# SageMaker Model Monitor - visualizing monitoring results


The prebuilt container from SageMaker computes a variety of statistics and evaluates constraints out of the box. This notebook demonstrates how you can visualize them. You can grab the ProcessingJob arn from the executions behind a MonitoringSchedule and use this notebook to visualize the results.

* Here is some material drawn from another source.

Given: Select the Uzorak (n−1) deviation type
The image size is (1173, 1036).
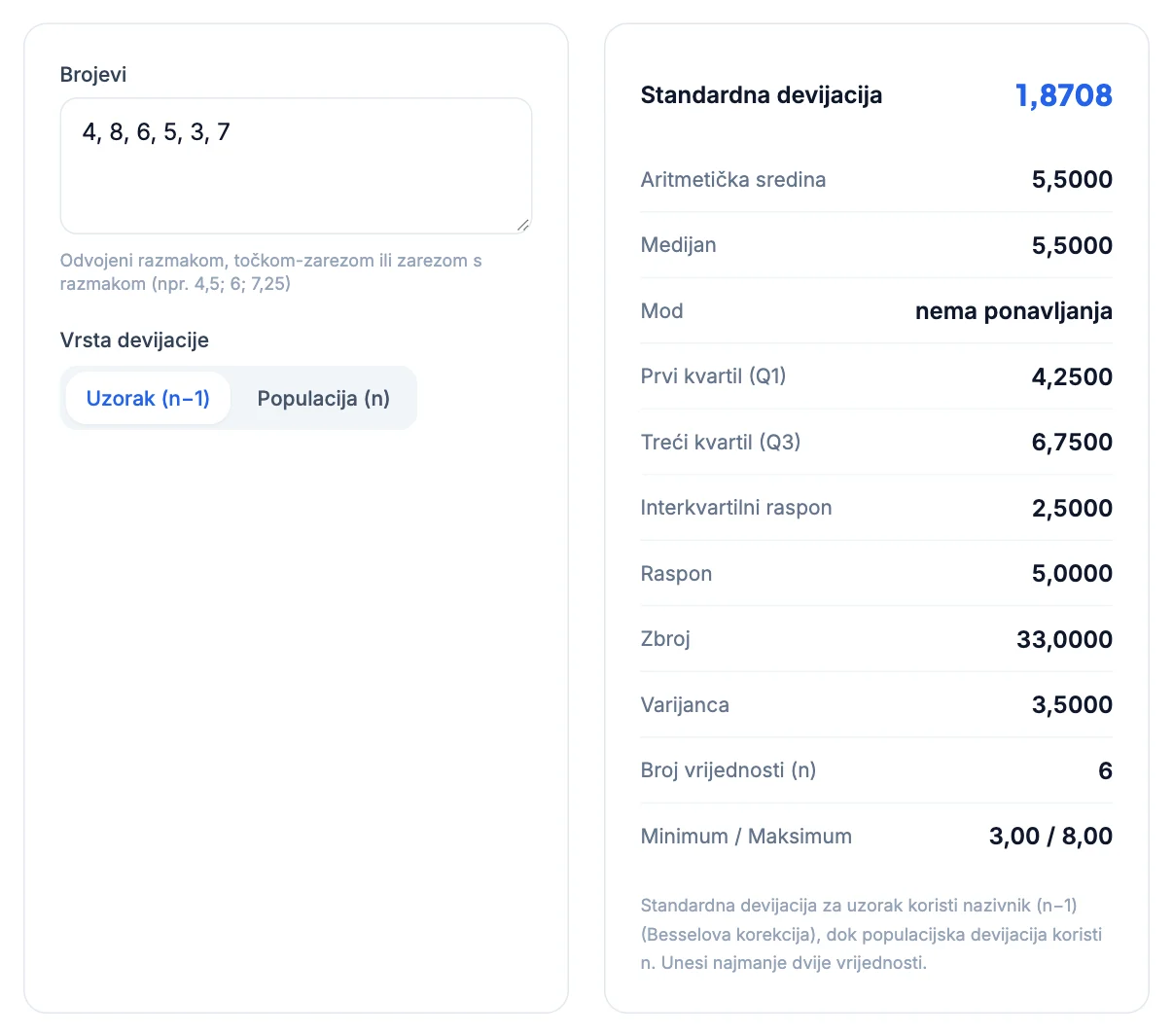Looking at the screenshot, I should [x=148, y=398].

Let's import some python libraries that will be helpful for visualization

In [2]:
from IPython.display import HTML, display
import json
import os
import boto3

import sagemaker
from sagemaker import session
from sagemaker.model_monitor import MonitoringExecution
from sagemaker.s3 import S3Downloader

## Get Utilities for Rendering

The functions for plotting and rendering distribution statistics or constraint violations are implemented in a `utils` file so let's grab that.

In [3]:
!wget https://raw.githubusercontent.com/awslabs/amazon-sagemaker-examples/master/sagemaker_model_monitor/visualization/utils.py

import utils as mu

--2022-05-31 09:11:24--  https://raw.githubusercontent.com/awslabs/amazon-sagemaker-examples/master/sagemaker_model_monitor/visualization/utils.py
Resolving raw.githubusercontent.com (raw.githubusercontent.com)... 185.199.111.133, 185.199.108.133, 185.199.109.133, ...
Connecting to raw.githubusercontent.com (raw.githubusercontent.com)|185.199.111.133|:443... connected.
HTTP request sent, awaiting response... 200 OK
Length: 13024 (13K) [text/plain]
Saving to: ‘utils.py’


2022-05-31 09:11:24 (81.4 MB/s) - ‘utils.py’ saved [13024/13024]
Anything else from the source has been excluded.